Hashim M. Mooppan
Associate

Contact

(T) +1.202.879.3450
(F) +1.202.626.1700

Education

  • Harvard University (J.D. magna cum laude 2005; Articles Editor, Harvard Law Review; A.B. in Economics cum laude 2002)

Bar Admissions

  • District of Columbia; U.S. Courts of Appeals for the Third, Sixth, Eleventh, D.C., and Federal Circuits; and U.S. District Court for the District of Columbia

Clerkships

  • Hon. Antonin Scalia, Supreme Court of the United States (2006-2007); Hon. J. Michael Luttig, U.S. Court of Appeals, Fourth Circuit (2005-2006)

Hashim Mooppan focuses on appellate advocacy and dispositive motions practice. A former clerk to Supreme Court Justice Antonin Scalia, Hashim primarily litigates cases raising complex questions of federal law.

Recently, Hashim successfully argued in the D.C. Circuit in a constitutional challenge to the 2006 Congressional reauthorization of Section 5 of the Voting Rights Act. In an opinion that quoted extensively from the appellate brief that Hashim primarily authored, the D.C. Circuit held that private parties can have standing and a cause of action to challenge Section 5. It thus reversed the district court's dismissal of the suit that Jones Day had brought on behalf of several individuals from Kinston, North Carolina, who were injured when Section 5 suspended a local nonpartisan elections referendum that they supported and benefited from.

Among the other cutting-edge and high-profile matters in which Hashim has been heavily involved are an enumerated-powers challenge to the individual health insurance mandate in the Patient Protection and Affordable Care Act, a First Amendment challenge to the Family Smoking Prevention and Tobacco Control Act, and a separation-of-powers challenge to the Public Company Accounting Oversight Board. In addition, Hashim has helped develop and implement the legal strategy employed by R.J. Reynolds Tobacco Company in defending against parallel litigation by the attorneys general of nine states under the Master Settlement Agreement. He also has coauthored briefs successfully defending a $356 million "Winstar" judgment against the United States and successfully attacking an unprecedented injunction under the Robinson-Patman Act.

Entries shown |
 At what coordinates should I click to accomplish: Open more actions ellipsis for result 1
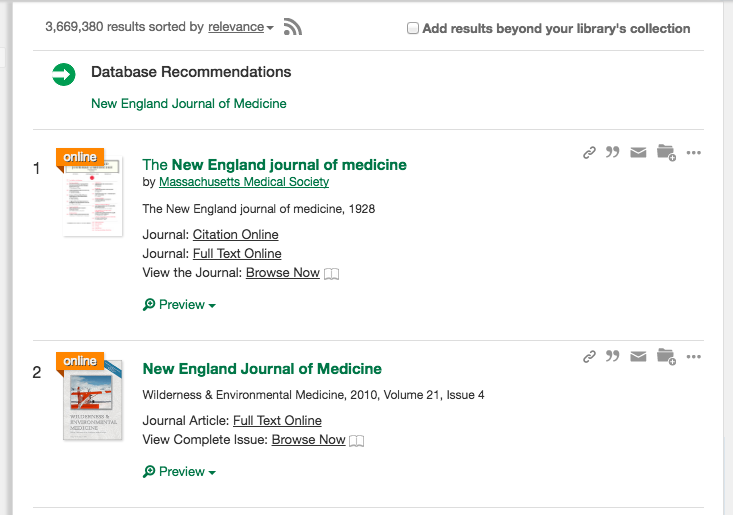tap(694, 153)
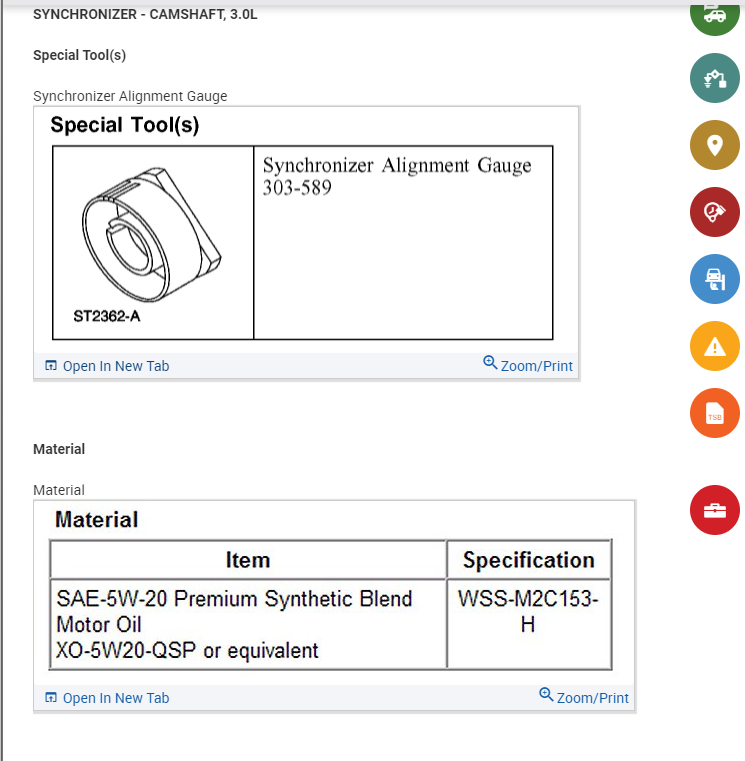Open the yellow warning triangle icon

tap(714, 347)
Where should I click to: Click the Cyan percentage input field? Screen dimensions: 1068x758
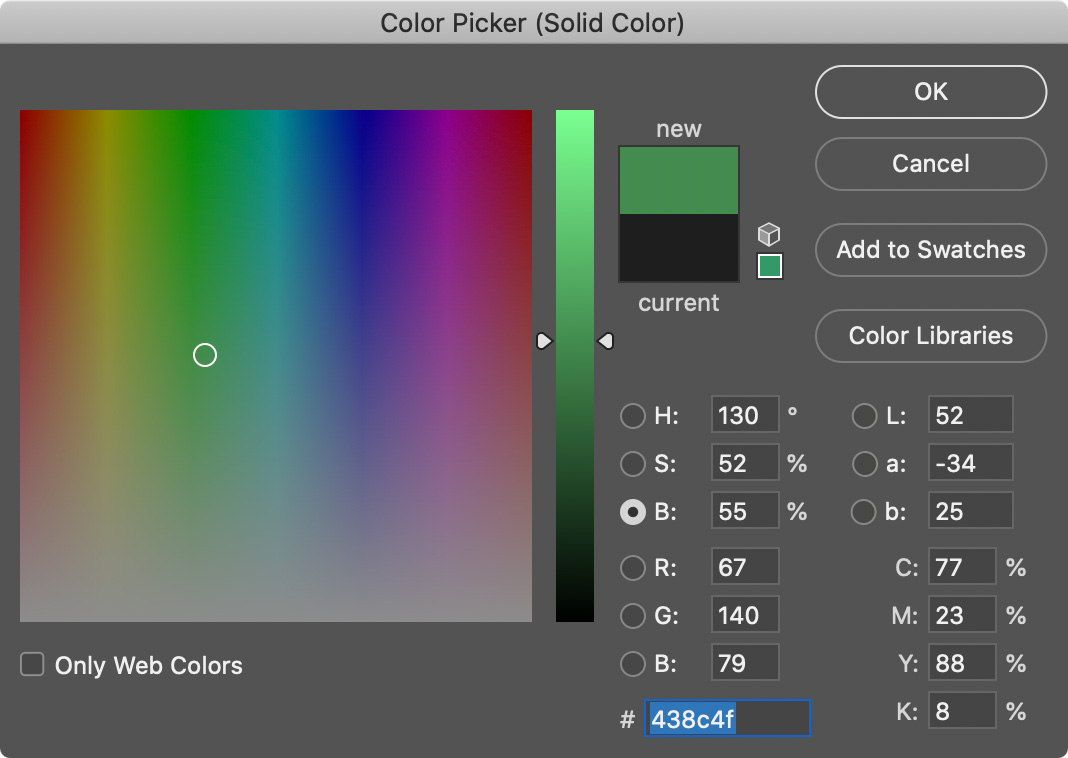pos(961,568)
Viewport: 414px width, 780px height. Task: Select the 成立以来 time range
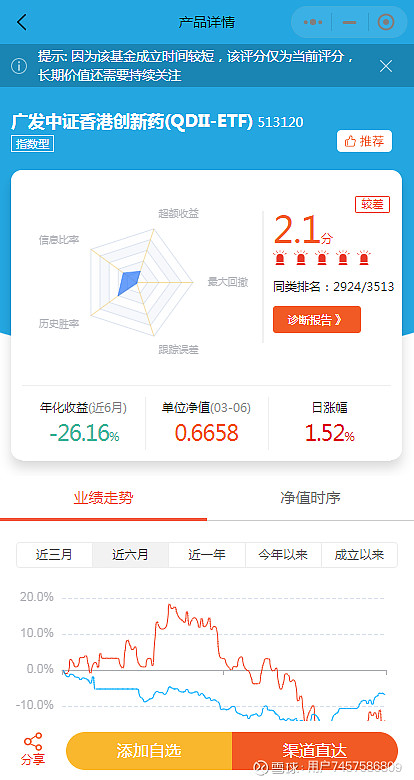[x=359, y=555]
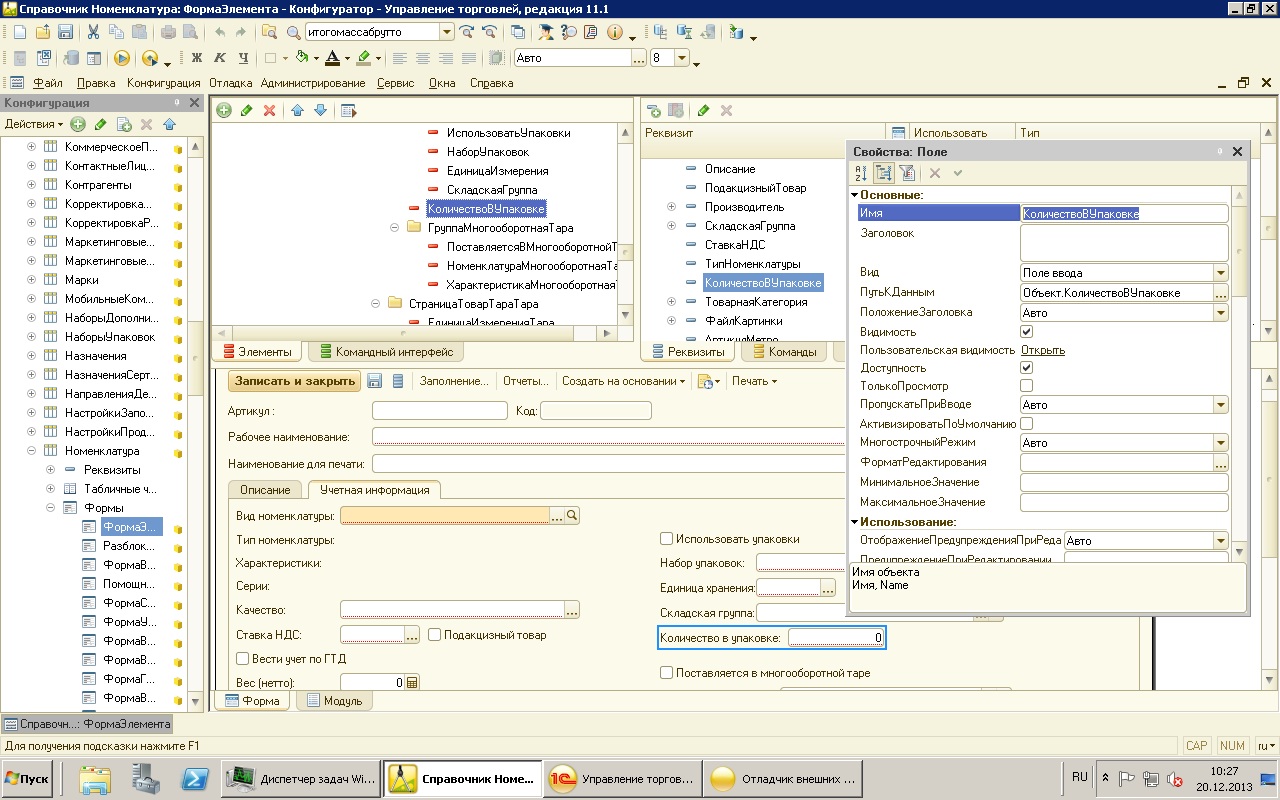
Task: Click the Bold (Ж) formatting icon
Action: 197,58
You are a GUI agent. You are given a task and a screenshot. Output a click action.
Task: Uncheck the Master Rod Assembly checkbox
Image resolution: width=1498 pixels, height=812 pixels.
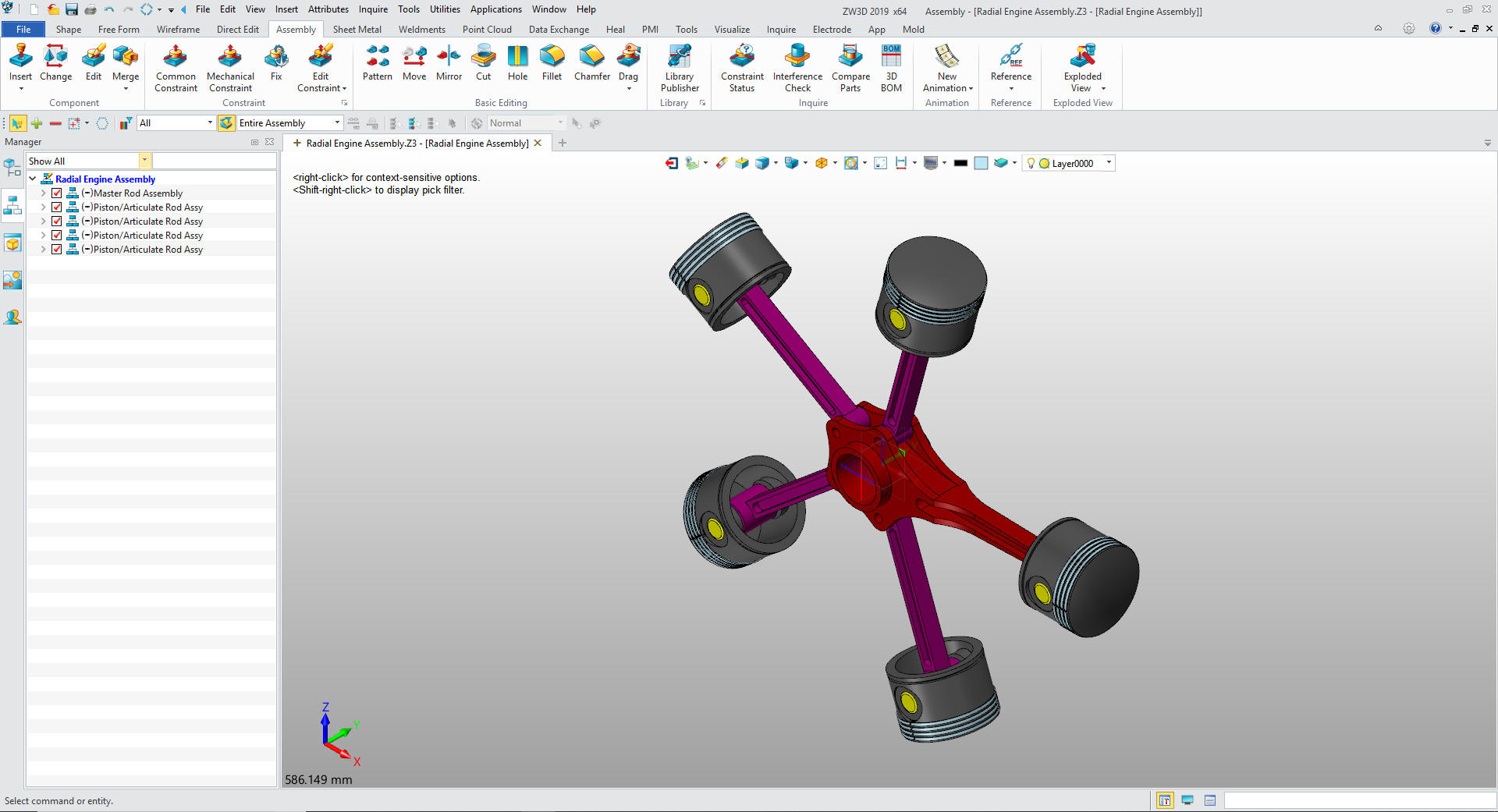tap(57, 193)
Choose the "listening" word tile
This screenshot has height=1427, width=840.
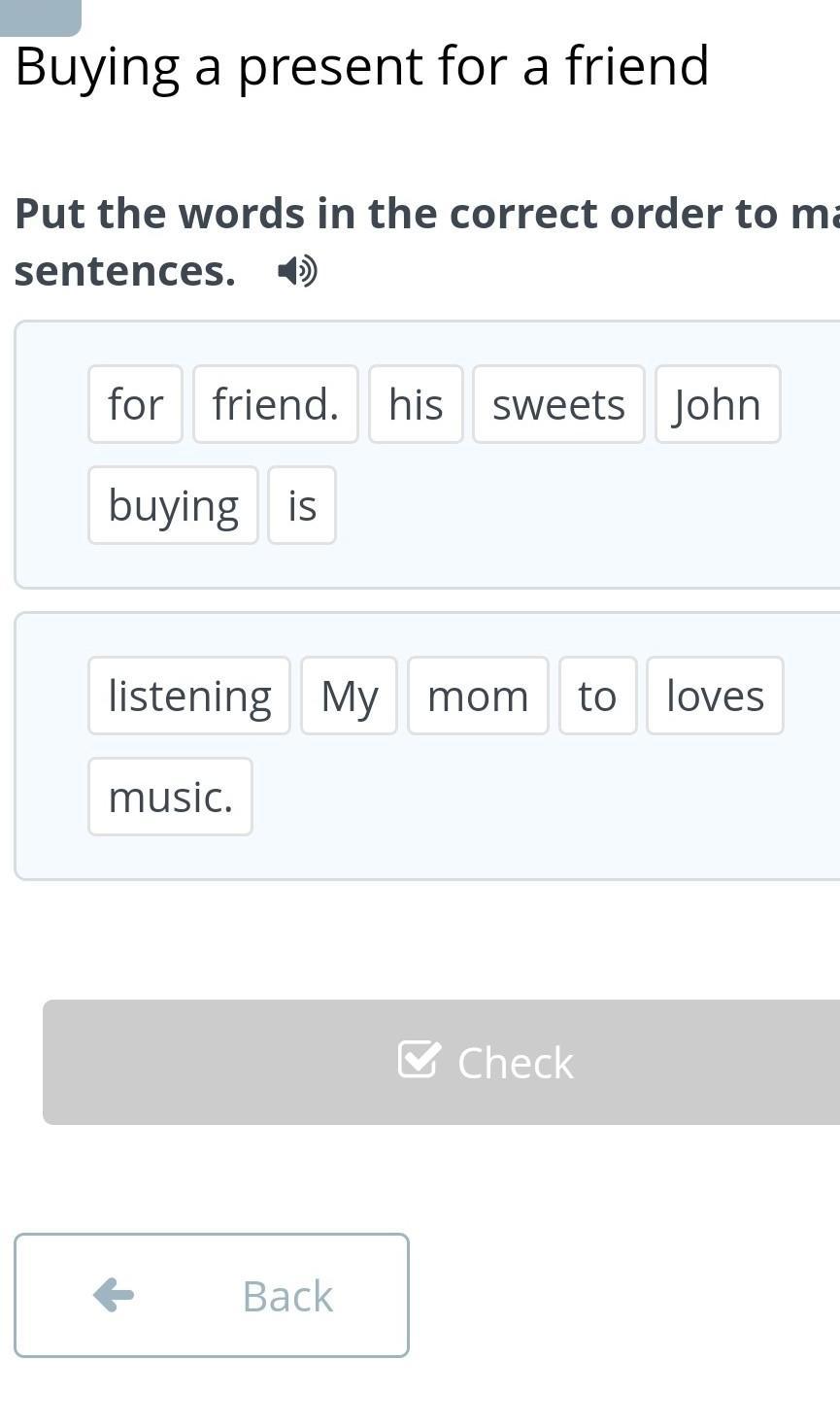point(189,696)
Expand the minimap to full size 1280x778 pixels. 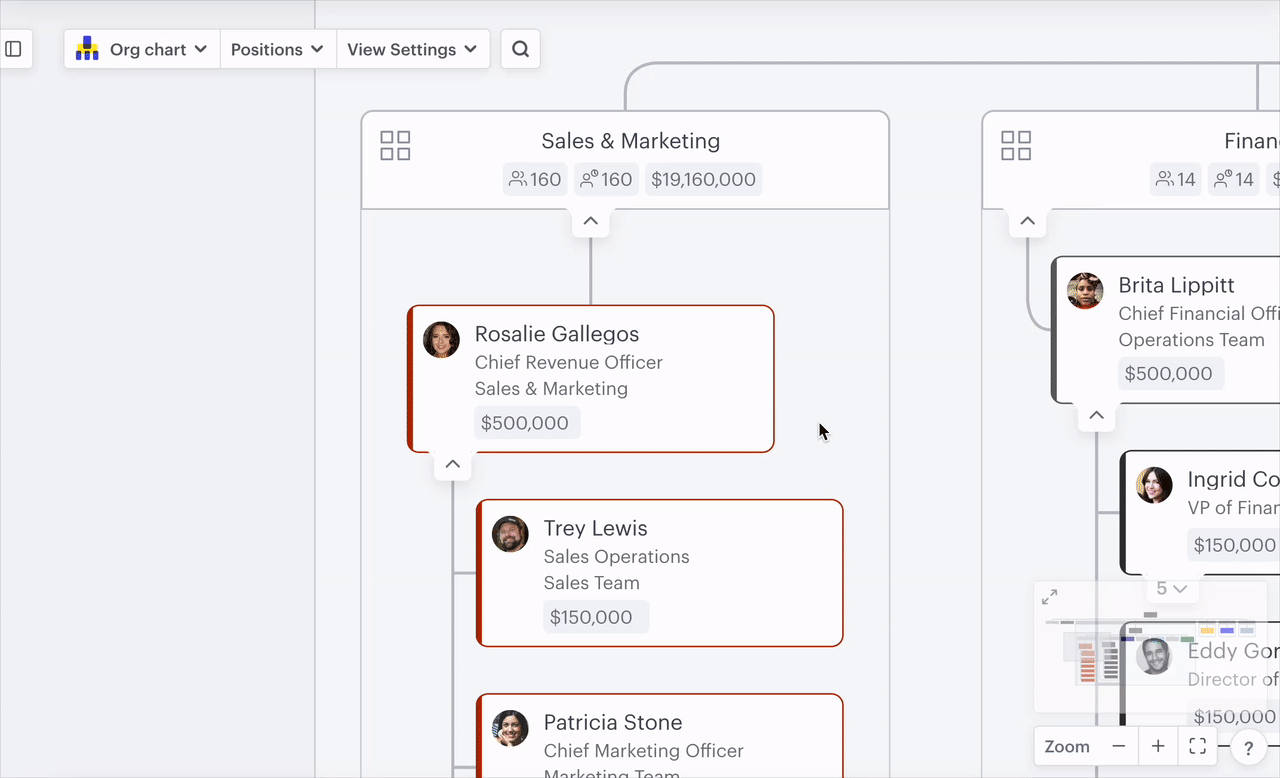(1049, 596)
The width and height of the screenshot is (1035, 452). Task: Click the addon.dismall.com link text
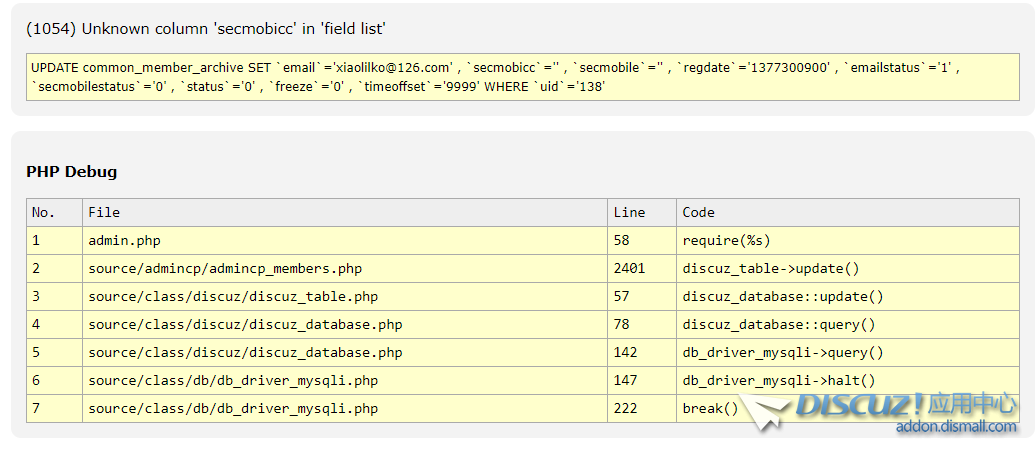pos(955,427)
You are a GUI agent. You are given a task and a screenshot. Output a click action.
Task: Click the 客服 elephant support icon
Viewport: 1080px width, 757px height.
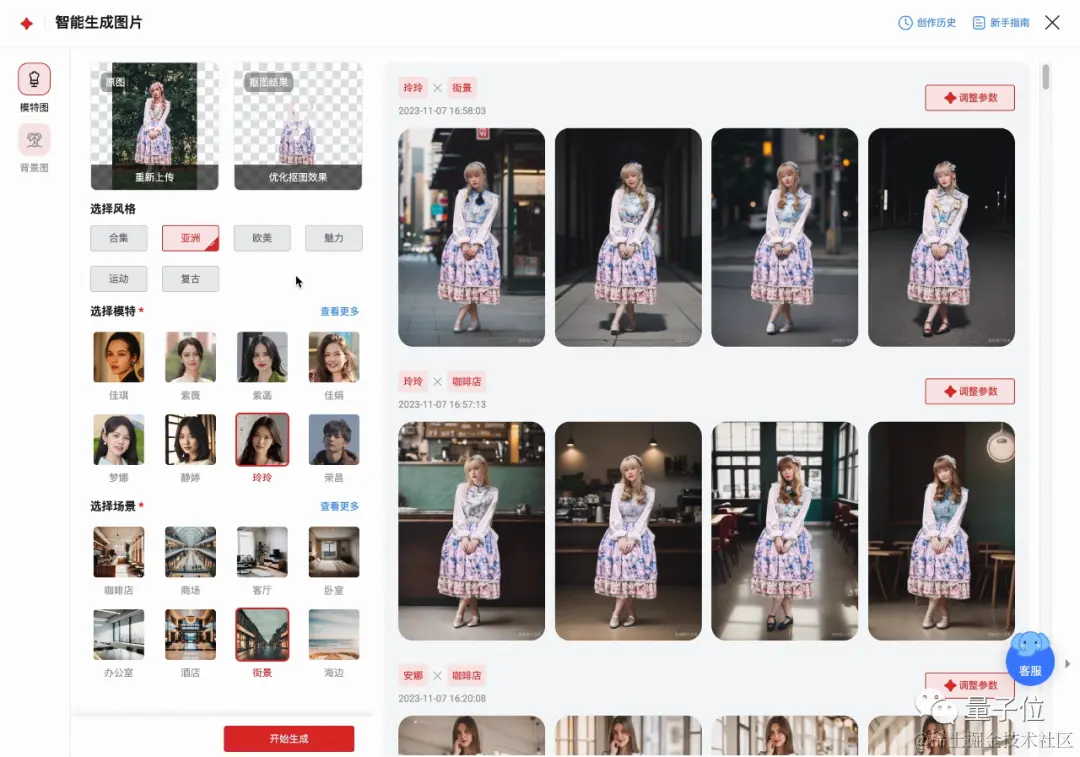1030,659
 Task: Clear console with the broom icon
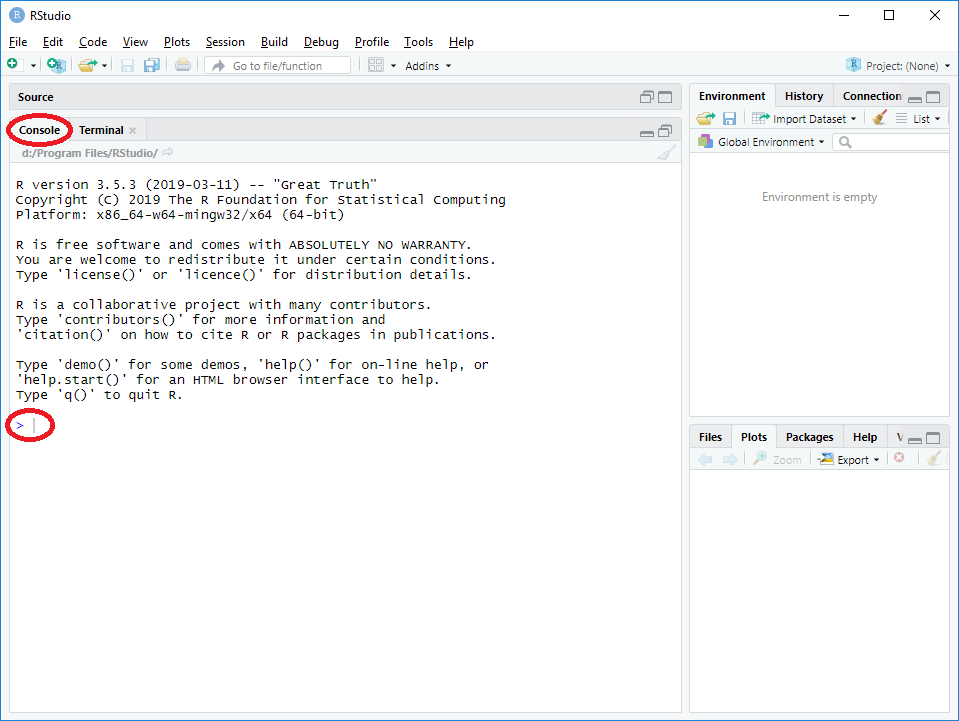pyautogui.click(x=667, y=152)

What to work on |
a) Reproduce word for word the passage of the attorney profile that opens with the words containing "Bar Admissions" and closes with "of federal law.".
b) According to the attorney profile, which Supreme Court justice did Hashim Mooppan clerk for, and during which years?

Solved tasks |
a)
Bar Admissions

  • District of Columbia; U.S. Courts of Appeals for the Third, Sixth, Eleventh, D.C., and Federal Circuits; and U.S. District Court for the District of Columbia

Clerkships

  • Hon. Antonin Scalia, Supreme Court of the United States (2006-2007); Hon. J. Michael Luttig, U.S. Court of Appeals, Fourth Circuit (2005-2006)

Hashim Mooppan focuses on appellate advocacy and dispositive motions practice. A former clerk to Supreme Court Justice Antonin Scalia, Hashim primarily litigates cases raising complex questions of federal law.

b) He clerked for Justice Antonin Scalia from 2006 to 2007.